Pemerintah dorong pembangunan industri pengolahan agar petani memperoleh nilai ekonomi lebih tinggi.
Komitmen pemerintah memperkuat hilirisasi sektor kelautan kembali ditegaskan Wakil Presiden Gibran Rakabuming Raka saat berdialog dengan petani rumput laut di Pantai Mulut Seribu, Desa Daiama, Kecamatan Landu Leko, Kabupaten Rote Ndao.
Dalam kunjungan pada Jumat (22/05/2026) tersebut, Wapres menilai potensi budidaya rumput laut di Rote Ndao sangat menjanjikan dan perlu didukung dengan modernisasi alat produksi serta pembangunan industri pengolahan lokal.
Menurut Wapres, Indonesia saat ini telah menjadi salah satu produsen dan eksportir rumput laut terbesar di dunia. Namun, ia menekankan bahwa pengiriman bahan mentah secara terus-menerus tidak akan memberikan nilai tambah maksimal bagi masyarakat.

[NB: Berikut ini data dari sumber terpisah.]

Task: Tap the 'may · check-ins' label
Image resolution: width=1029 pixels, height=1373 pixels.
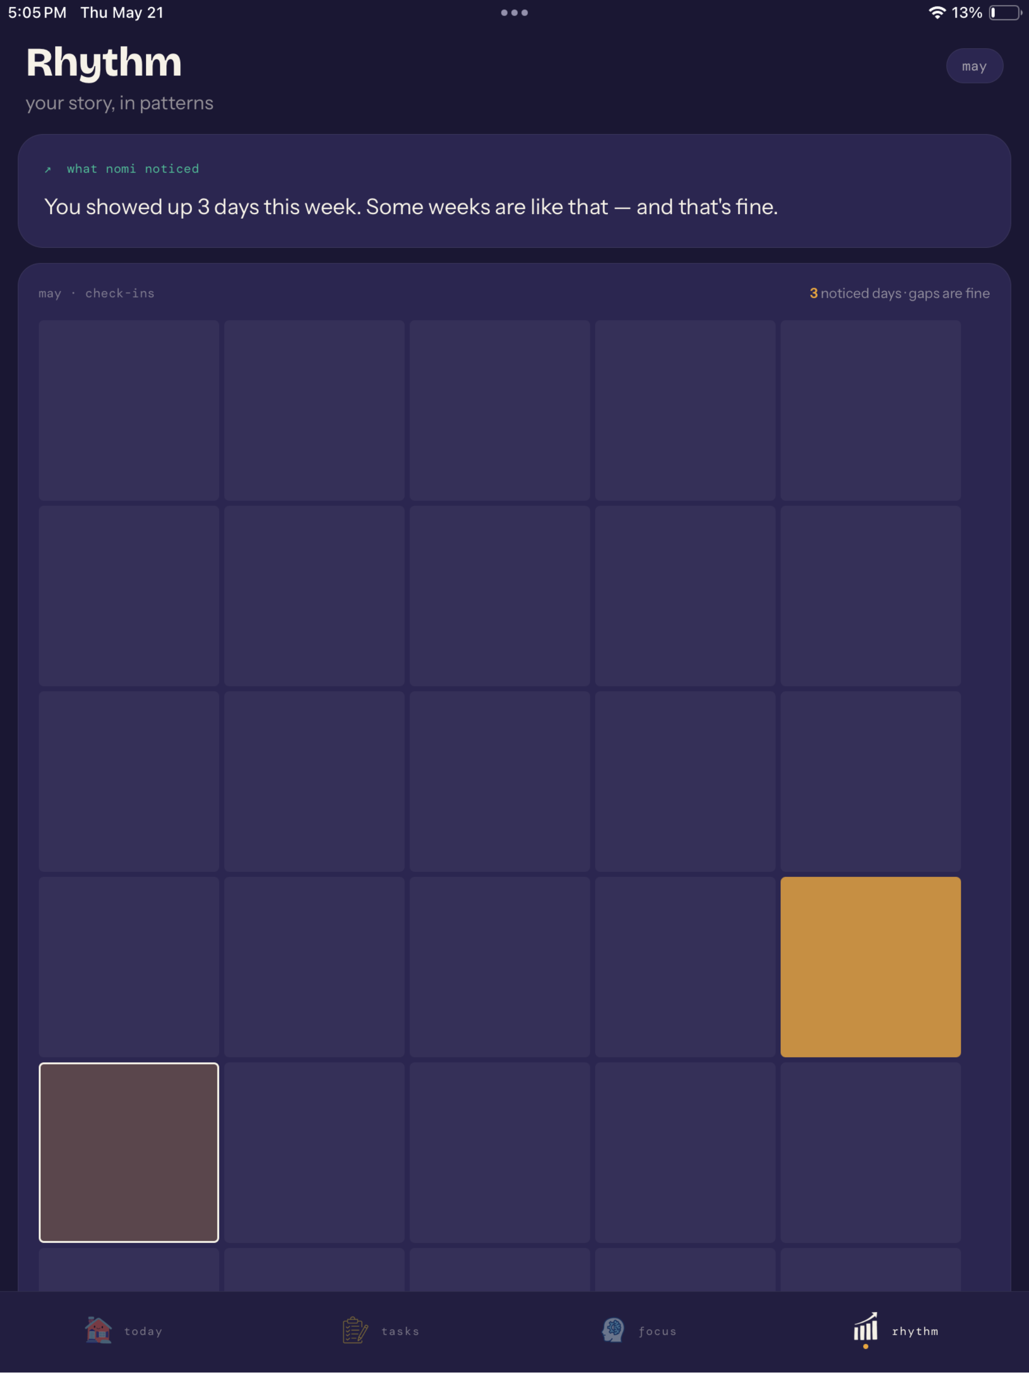Action: 96,293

Karena itu, pemerintah mendorong hadirnya hilirisasi industri rumput laut agar hasil produksi dapat diolah langsung di daerah dan menciptakan manfaat ekonomi lebih besar bagi warga pesisir.
Selain itu, Wapres juga menilai perlunya pembaruan sarana produksi yang selama ini masih tradisional. Ia menyebut kebutuhan fasilitas pengeringan, gudang, sortir, hingga pabrik pengemasan sebagai bagian penting dari penguatan industri rumput laut nasional.
Dalam dialog tersebut, kelompok petani dan ibu-ibu pembudidaya turut menyampaikan berbagai kebutuhan penunjang usaha, mulai dari bibit unggul, tali nilon, hingga bantuan sampan fiber dan mesin ketinting.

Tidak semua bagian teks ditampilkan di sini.